Description of the task: Print the records below exactly; all of them are needed.

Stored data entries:
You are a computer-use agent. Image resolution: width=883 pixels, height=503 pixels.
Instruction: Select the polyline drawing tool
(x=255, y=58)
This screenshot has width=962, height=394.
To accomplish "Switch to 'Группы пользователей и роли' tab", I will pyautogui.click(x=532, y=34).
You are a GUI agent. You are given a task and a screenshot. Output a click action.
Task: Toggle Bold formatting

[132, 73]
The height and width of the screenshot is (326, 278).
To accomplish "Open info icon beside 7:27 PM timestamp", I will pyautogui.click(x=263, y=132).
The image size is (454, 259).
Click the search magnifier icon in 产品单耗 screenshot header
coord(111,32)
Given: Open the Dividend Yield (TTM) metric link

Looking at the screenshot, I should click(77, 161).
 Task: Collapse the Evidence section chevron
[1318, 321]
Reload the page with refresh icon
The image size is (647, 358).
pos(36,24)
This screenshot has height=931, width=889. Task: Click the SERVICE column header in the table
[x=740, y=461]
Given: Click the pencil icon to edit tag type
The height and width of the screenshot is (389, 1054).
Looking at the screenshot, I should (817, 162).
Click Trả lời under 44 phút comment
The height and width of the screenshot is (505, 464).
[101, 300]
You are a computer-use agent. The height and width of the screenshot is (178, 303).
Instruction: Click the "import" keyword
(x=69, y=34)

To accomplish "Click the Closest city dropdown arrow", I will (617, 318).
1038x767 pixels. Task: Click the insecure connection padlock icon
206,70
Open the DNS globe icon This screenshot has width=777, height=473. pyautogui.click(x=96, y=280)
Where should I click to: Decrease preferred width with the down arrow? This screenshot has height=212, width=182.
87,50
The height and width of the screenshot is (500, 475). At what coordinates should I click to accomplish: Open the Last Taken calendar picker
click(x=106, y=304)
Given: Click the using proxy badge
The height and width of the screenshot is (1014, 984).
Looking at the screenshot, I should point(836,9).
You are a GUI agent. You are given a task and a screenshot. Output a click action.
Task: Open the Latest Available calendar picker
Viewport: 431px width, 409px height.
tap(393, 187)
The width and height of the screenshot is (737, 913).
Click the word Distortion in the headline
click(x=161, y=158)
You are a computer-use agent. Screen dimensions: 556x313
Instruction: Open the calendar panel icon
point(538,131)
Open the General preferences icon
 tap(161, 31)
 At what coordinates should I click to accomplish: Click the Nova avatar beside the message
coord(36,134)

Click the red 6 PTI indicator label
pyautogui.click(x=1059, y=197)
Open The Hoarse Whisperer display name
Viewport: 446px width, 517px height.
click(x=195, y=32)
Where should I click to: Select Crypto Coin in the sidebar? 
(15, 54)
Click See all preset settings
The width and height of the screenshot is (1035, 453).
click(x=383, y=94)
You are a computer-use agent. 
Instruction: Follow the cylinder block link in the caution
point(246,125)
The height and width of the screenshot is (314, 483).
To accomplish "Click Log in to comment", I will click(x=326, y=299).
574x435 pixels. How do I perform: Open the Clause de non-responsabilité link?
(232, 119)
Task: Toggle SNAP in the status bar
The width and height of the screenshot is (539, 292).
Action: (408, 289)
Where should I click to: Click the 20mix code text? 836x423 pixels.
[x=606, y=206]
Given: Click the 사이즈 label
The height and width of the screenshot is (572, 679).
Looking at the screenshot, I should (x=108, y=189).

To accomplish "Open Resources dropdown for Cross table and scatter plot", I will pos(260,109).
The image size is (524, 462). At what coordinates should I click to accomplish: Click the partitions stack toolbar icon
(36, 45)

Task answer:
You are a computer-use agent. Image resolution: width=883 pixels, height=503 pixels.
Instruction: Select the polyline drawing tool
(x=255, y=58)
This screenshot has width=962, height=394.
To accomplish "Switch to 'Группы пользователей и роли' tab", I will pyautogui.click(x=532, y=34).
You are a GUI agent. You are given a task and a screenshot. Output a click action.
Task: Toggle Bold formatting

[132, 73]
The height and width of the screenshot is (326, 278).
To accomplish "Open info icon beside 7:27 PM timestamp", I will pyautogui.click(x=263, y=132).
The image size is (454, 259).
Click the search magnifier icon in 产品单耗 screenshot header
coord(111,32)
Given: Open the Dividend Yield (TTM) metric link

Looking at the screenshot, I should click(77, 161).
 Task: Collapse the Evidence section chevron
[1318, 321]
Reload the page with refresh icon
The image size is (647, 358).
pos(36,24)
This screenshot has height=931, width=889. Task: Click the SERVICE column header in the table
[x=740, y=461]
Given: Click the pencil icon to edit tag type
The height and width of the screenshot is (389, 1054).
Looking at the screenshot, I should (817, 162).
Click Trả lời under 44 phút comment
The height and width of the screenshot is (505, 464).
[101, 300]
You are a computer-use agent. The height and width of the screenshot is (178, 303).
Instruction: Click the "import" keyword
(x=69, y=34)

To accomplish "Click the Closest city dropdown arrow", I will (617, 318).
1038x767 pixels. Task: Click the insecure connection padlock icon
206,70
Open the DNS globe icon This screenshot has width=777, height=473. pyautogui.click(x=96, y=280)
Where should I click to: Decrease preferred width with the down arrow? This screenshot has height=212, width=182.
87,50
The height and width of the screenshot is (500, 475). At what coordinates should I click to accomplish: Open the Last Taken calendar picker
click(x=106, y=304)
Given: Click the using proxy badge
The height and width of the screenshot is (1014, 984).
Looking at the screenshot, I should point(836,9).
You are a GUI agent. You are given a task and a screenshot. Output a click action.
Task: Open the Latest Available calendar picker
Viewport: 431px width, 409px height.
tap(393, 187)
The width and height of the screenshot is (737, 913).
Click the word Distortion in the headline
click(x=161, y=158)
You are a computer-use agent. Screen dimensions: 556x313
Instruction: Open the calendar panel icon
point(538,131)
Open the General preferences icon
 tap(161, 31)
 At what coordinates should I click to accomplish: Click the Nova avatar beside the message
coord(36,134)

Click the red 6 PTI indicator label
pyautogui.click(x=1059, y=197)
Open The Hoarse Whisperer display name
Viewport: 446px width, 517px height.
click(x=195, y=32)
Where should I click to: Select Crypto Coin in the sidebar? 
(15, 54)
Click See all preset settings
The width and height of the screenshot is (1035, 453).
click(x=383, y=94)
You are a computer-use agent. 
Instruction: Follow the cylinder block link in the caution
point(246,125)
The height and width of the screenshot is (314, 483).
To accomplish "Click Log in to comment", I will click(x=326, y=299).
574x435 pixels. How do I perform: Open the Clause de non-responsabilité link?
(232, 119)
Task: Toggle SNAP in the status bar
The width and height of the screenshot is (539, 292).
Action: (408, 289)
Where should I click to: Click the 20mix code text? 836x423 pixels.
[x=606, y=206]
Given: Click the 사이즈 label
The height and width of the screenshot is (572, 679).
Looking at the screenshot, I should (x=108, y=189).

To accomplish "Open Resources dropdown for Cross table and scatter plot", I will pos(260,109).
The image size is (524, 462). At what coordinates should I click to accomplish: Click the partitions stack toolbar icon
(36, 45)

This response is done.